PCRE4J: PCRE for Java

GitHub Repo stars License CI codecov Maven Central Version javadoc PCRE2 API

The PCRE4J project's goal is to bring the power of the PCRE library to Java.

PCRE4J provides 100% coverage of the PCRE2 API, giving you access to every feature of the PCRE2 library from Java.

Why PCRE4J?

Java's built-in java.util.regex covers many use cases, but PCRE2 offers capabilities that go beyond what the standard library provides:

Feature Comparison

Feature java.util.regex PCRE4J
Recursive patterns ((?R), (?1)) No Yes
\K match reset No Yes
Callouts No Yes
DFA matching No Yes
JIT compilation No Yes (default)
ReDoS protection (match/depth/heap limits) No Yes
Compiled pattern serialization to bytes No Yes
Glob/POSIX pattern conversion No Yes
Native library bundles (no system install) N/A Yes
GraalVM native-image Yes Yes

Quick Start

Add the dependency and start matching — the API mirrors java.util.regex:

import org.pcre4j.regex.Pattern;

var matcher = Pattern.compile("(?<year>\\d{4})-(?<month>\\d{2})").matcher("2026-02");
if (matcher.find()) {
    System.out.println(matcher.group("year"));  // "2026"
}

Maven (pom.xml):

<properties>
    <pcre4j.version>1.0.0</pcre4j.version>
</properties>

<dependencies>
    <dependency>
        <groupId>org.pcre4j</groupId>
        <artifactId>regex</artifactId>
        <version>${pcre4j.version}</version>
    </dependency>
    <dependency>
        <groupId>org.pcre4j</groupId>
        <!-- TODO: Select one of the following artifacts corresponding to the backend you want to use -->
        <artifactId>jna</artifactId>
        <!-- <artifactId>ffm</artifactId> -->
        <version>${pcre4j.version}</version>
    </dependency>
</dependencies>

Gradle (build.gradle.kts):

val pcre4jVersion = "1.0.0"

dependencies {
    implementation("org.pcre4j:regex:$pcre4jVersion")
    // TODO: Select one of the following artifacts corresponding to the backend you want to use
    implementation("org.pcre4j:jna:$pcre4jVersion")
    // implementation("org.pcre4j:ffm:$pcre4jVersion")
}

By default, the JIT compilation is used in cases the platform and the library support it. To override this behavior, you can set the pcre2.regex.jit system property with the value false to the JVM.

Prerequisites

Option A: Native Library Bundles (no system install)

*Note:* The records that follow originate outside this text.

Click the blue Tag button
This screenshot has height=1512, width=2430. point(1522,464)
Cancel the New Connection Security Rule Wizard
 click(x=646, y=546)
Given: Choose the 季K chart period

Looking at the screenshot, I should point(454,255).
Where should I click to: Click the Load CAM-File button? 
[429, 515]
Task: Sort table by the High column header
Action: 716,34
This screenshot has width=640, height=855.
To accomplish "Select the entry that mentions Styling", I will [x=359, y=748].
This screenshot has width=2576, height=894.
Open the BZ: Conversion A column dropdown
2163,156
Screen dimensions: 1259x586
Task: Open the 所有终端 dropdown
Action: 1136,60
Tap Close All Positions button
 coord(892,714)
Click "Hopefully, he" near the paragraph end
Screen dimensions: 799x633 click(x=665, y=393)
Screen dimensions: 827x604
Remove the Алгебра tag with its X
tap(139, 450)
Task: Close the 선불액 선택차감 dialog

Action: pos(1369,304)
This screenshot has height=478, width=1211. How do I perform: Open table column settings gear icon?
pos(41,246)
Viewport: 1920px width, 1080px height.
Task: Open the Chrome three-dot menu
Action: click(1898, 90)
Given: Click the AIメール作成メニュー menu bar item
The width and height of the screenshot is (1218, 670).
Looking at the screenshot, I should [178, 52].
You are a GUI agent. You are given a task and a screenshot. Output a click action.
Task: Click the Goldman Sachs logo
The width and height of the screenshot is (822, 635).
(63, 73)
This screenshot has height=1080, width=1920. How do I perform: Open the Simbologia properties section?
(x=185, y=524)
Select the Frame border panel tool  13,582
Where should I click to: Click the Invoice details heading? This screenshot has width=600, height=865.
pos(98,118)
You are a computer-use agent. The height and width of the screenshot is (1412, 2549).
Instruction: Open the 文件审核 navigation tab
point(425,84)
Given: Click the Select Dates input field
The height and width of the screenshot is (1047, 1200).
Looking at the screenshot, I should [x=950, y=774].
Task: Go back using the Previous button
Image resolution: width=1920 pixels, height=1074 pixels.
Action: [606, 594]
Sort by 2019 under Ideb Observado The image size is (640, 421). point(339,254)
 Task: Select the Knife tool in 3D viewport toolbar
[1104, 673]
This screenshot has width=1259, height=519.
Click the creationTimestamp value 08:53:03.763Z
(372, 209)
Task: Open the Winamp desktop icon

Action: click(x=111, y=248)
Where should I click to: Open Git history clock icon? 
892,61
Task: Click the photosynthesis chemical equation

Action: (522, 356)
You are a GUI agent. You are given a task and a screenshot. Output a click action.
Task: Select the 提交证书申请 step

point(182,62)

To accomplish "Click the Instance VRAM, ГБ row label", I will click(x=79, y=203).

Add a platform-specific bundle to your dependencies and PCRE4J loads the library automatically:

Artifact Platform
org.pcre4j:pcre4j-native-linux-x86_64 Linux x86_64
org.pcre4j:pcre4j-native-linux-aarch64 Linux aarch64
org.pcre4j:pcre4j-native-macos-x86_64 macOS x86_64 (Intel)
org.pcre4j:pcre4j-native-macos-aarch64 macOS aarch64 (Apple Silicon)
org.pcre4j:pcre4j-native-windows-x86_64 Windows x86_64
org.pcre4j:pcre4j-native-all All supported platforms

Example (Gradle): implementation("org.pcre4j:pcre4j-native-linux-x86_64:1.0.0")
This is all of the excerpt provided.